» Brano scelto:
La “precarietà” non è una
parola
di Nicola Lo Bianco
La parola “precarietà” la usiamo così spesso, così
spesso l’ascoltiamo o la leggiamo attorno a noi, che
ormai ne percepiamo più il suono che il significato: è
un fenomeno normale, che però è anche spia di quanto la
“precarietà” sia intrinseca alla nostra vita.
Voglio dire che è una di quelle parole che definiscono
pienamente un periodo storico, una parola/chiave che ci
aiuta a capire una determinata condizione esistenziale.
“Precario” viene dal latino precor, cioè figura di
colui che si mette in preghiera di fronte al padrone per
ottenere qualcosa, non per diritto, ma per benevola
concessione.
E da questo stato propriamente servile prende inizio
per milioni di lavoratori, più o meno giovani, un
“curriculum” di umiliazioni che avviliscono la persona e
i familiari, e l’ambiente in cui vive, e la società nel
suo complesso.

» Dati forniti:
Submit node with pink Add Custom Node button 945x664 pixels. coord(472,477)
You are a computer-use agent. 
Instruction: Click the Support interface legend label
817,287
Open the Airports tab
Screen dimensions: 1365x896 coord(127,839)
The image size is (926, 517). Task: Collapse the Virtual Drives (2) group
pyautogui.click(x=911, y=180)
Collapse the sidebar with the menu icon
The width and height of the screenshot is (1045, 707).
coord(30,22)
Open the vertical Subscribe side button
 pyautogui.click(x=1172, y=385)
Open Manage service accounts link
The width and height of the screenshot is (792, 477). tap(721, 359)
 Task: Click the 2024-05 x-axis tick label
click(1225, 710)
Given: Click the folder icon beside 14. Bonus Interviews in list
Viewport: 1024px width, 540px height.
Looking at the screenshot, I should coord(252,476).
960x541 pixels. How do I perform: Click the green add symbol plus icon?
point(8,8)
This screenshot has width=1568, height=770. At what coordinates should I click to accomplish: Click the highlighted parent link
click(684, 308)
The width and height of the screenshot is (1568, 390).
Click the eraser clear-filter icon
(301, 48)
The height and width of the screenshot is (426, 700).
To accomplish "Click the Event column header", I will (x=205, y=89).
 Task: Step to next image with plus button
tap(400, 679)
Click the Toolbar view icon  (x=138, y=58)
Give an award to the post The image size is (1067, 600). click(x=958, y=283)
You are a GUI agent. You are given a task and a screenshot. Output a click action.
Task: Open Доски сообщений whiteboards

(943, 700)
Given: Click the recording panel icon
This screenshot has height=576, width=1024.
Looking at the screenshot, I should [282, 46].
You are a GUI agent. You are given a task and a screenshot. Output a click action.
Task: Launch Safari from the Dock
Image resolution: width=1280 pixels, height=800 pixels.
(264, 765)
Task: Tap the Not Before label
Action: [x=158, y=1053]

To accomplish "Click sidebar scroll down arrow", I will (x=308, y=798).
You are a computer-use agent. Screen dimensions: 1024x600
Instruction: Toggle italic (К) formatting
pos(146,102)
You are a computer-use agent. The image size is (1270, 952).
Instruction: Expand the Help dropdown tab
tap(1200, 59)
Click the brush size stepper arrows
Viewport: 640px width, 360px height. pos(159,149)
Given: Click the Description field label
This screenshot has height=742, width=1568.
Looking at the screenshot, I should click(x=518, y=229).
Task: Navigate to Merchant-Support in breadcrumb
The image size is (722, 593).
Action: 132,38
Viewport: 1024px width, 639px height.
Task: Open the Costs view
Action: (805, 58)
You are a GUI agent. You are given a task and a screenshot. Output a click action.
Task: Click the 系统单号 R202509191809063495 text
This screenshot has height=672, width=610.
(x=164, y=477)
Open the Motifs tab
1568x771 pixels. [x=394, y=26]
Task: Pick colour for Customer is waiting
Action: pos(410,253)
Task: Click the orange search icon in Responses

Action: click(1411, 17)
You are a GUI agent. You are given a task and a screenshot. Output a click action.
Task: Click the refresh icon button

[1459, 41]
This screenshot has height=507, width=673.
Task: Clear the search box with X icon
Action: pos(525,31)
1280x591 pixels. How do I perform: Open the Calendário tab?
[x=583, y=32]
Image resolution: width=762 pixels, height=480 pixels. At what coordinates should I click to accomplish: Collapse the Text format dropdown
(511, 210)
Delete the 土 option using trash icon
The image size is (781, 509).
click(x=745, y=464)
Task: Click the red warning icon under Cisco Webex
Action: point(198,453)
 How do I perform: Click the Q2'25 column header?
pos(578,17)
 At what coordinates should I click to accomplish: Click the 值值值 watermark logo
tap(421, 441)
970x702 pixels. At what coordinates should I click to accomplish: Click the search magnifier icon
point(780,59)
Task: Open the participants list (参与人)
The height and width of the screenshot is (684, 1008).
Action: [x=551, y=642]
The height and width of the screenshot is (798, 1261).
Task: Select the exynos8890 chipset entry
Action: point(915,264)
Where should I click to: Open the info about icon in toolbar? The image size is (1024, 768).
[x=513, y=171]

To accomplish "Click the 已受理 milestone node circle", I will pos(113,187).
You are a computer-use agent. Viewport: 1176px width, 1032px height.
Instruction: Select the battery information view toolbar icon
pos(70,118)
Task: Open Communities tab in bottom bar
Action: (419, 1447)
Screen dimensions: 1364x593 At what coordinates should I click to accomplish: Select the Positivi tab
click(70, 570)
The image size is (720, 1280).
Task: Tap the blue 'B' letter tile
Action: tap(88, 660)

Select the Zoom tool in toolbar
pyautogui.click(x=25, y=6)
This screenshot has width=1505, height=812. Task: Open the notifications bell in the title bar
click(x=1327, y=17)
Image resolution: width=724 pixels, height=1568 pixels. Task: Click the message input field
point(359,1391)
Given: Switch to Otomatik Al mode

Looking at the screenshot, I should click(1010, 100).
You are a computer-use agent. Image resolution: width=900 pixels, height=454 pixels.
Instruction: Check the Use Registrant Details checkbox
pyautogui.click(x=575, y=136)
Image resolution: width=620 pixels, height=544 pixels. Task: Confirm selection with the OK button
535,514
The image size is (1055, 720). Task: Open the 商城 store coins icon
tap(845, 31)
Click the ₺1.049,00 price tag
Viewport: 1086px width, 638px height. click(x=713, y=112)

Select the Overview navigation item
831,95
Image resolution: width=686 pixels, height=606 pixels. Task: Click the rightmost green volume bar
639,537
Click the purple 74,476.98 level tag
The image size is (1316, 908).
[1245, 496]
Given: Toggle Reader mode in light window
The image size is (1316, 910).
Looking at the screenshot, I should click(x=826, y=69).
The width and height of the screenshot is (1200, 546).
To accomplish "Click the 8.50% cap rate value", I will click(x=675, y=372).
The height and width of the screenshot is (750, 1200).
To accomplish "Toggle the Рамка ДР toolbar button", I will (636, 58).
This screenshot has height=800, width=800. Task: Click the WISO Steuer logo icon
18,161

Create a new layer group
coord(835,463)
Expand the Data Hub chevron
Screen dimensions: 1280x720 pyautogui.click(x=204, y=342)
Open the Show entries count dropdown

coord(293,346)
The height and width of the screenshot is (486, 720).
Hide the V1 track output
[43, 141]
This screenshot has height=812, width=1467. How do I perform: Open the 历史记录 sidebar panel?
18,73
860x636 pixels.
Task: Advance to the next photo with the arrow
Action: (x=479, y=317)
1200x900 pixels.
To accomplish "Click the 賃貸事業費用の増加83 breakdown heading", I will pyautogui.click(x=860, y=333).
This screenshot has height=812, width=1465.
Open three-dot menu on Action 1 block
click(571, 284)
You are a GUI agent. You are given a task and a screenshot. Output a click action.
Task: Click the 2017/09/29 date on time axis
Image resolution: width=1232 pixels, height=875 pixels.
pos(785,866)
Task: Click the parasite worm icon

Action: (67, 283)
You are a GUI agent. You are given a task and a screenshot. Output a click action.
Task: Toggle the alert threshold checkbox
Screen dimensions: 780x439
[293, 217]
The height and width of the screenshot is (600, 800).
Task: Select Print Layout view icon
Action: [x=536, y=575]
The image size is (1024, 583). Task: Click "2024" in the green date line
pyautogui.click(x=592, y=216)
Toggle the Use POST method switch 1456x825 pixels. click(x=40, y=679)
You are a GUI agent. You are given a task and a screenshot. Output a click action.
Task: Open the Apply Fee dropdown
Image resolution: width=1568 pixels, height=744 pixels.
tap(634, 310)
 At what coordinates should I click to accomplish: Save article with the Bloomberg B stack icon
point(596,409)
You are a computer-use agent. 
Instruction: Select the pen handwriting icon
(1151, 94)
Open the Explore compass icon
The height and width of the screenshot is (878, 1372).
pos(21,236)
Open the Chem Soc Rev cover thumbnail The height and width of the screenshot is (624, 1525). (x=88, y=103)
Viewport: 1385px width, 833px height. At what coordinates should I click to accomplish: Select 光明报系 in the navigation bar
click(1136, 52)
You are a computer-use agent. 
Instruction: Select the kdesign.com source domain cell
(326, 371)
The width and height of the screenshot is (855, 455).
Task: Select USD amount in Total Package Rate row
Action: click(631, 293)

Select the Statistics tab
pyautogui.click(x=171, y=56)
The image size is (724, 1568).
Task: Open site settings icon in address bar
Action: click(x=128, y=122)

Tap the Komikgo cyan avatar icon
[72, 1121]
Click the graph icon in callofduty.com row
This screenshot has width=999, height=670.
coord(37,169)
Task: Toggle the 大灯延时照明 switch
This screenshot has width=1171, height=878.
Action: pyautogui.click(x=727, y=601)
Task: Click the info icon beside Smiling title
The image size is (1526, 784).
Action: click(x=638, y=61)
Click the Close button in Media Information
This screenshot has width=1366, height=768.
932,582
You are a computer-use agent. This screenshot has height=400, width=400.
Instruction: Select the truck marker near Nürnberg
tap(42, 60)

» Breve quesito A: Stampa il brano sulla precarietà da "Voglio dire che" giù fino a "concessione.".
» Breve quesito B: Secondo il brano sulla precarietà, perché la condizione del precario è definita uno stato servile? Rispondi in una, due o tre frasi.
» Breve quesito C: Prosegui il brano sulla precarietà dopo l'ultima frase riportata.

» Risposta A:
Voglio dire che è una di quelle parole che definiscono
pienamente un periodo storico, una parola/chiave che ci
aiuta a capire una determinata condizione esistenziale.
“Precario” viene dal latino precor, cioè figura di
colui che si mette in preghiera di fronte al padrone per
ottenere qualcosa, non per diritto, ma per benevola
concessione.

» Risposta B: Perché "precario" viene dal latino precor e indica chi si mette in preghiera davanti al padrone per ottenere qualcosa. Lo ottiene non per diritto, ma per benevola concessione.

» Risposta C:
Questa persona non è un’ entità astratta, è uno di
noi, ci appartiene, ha bisogno di una casa, di mangiare,
di spostarsi, ha sentimento e intelligenza, ha pure
studiato, sa costruire e pensare…
Ma vive disorientato, in apprensione, non dorme, passa
le notti a fumare, lo assilla il pensiero del giorno
dopo, in breve si convince che ormai non è più utile a
nessuno, si sente prigioniero, in balìa di una volontà
soverchiante, estranea e irraggiungibile.
Quest’uomo si arrangia, ha un lavoro sporadico,
occasionale, mal retribuito, senza regole, e dice
–grazie- a chi gli fa il “favore” di farlo lavorare.
Quest’uomo non è più un cittadino, è diventato un
“paria”: non è solo l’incertezza economica, lo spettro
della povertà, è la menomazione dell’essere umano, il
suo esserci e non esserci in questo mondo, un escluso
che cerca di ricomporre l’orizzonte del suo futuro e
l’identità di una collocazione sociale.
Il singolo, pur tra rinunce e patimenti, talora riesce
a trovare una qualche alternativa al disagio
esistenziale, ad es. emigrando.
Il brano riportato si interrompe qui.